▶ Input rows
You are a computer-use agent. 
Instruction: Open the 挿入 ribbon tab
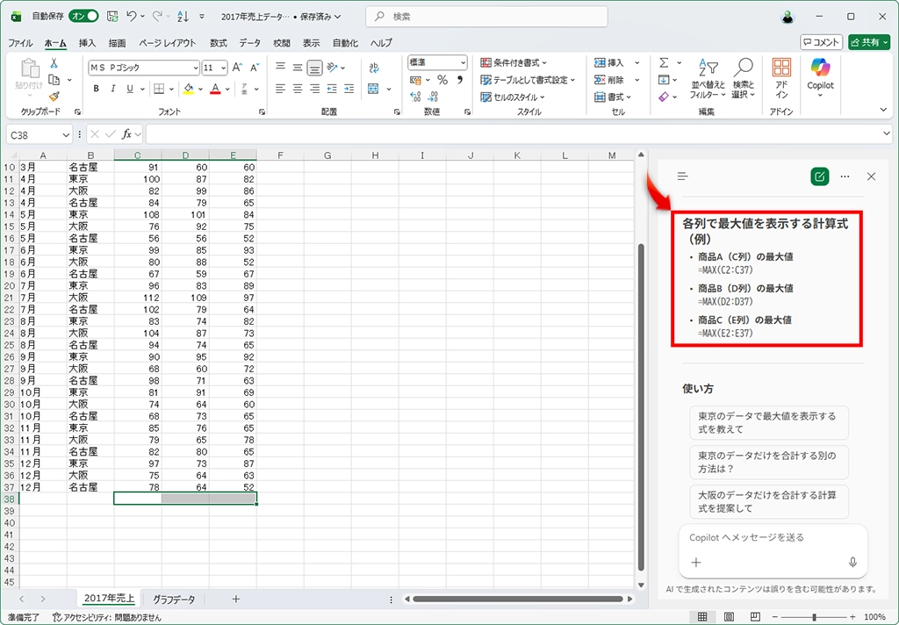coord(87,43)
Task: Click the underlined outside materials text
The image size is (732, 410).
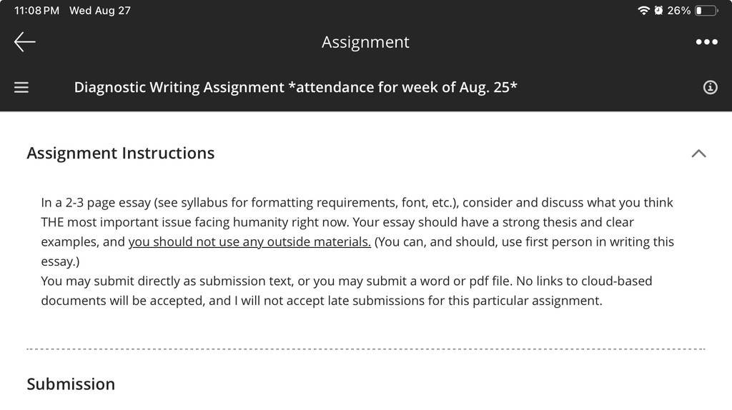Action: pos(249,241)
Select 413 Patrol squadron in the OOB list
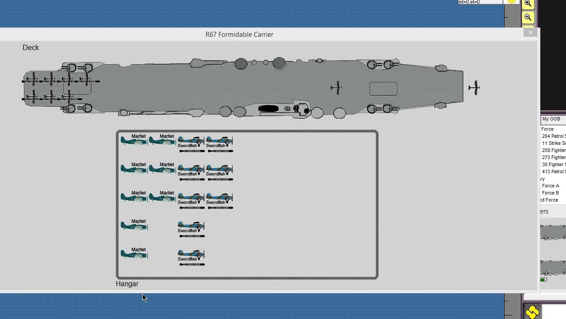Viewport: 566px width, 319px height. (554, 171)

▶ Stated task
Write out every line of the records again, requests included, and leave out the pictures. Scale each number in the answers (the click coordinates and the viewport width and height) by 1.15 and round to whole numbers with halves rounded up, leaving the numbers in the requests unchanged.

▶ The answer
You are a computer-use agent. 
Instruction: Open the 挿入 ribbon tab
coord(100,49)
Task: Click the underlined outside materials text
The image size is (732, 410).
Action: pos(286,277)
Select 413 Patrol squadron in the OOB list
Viewport: 651px width, 367px height. (637, 197)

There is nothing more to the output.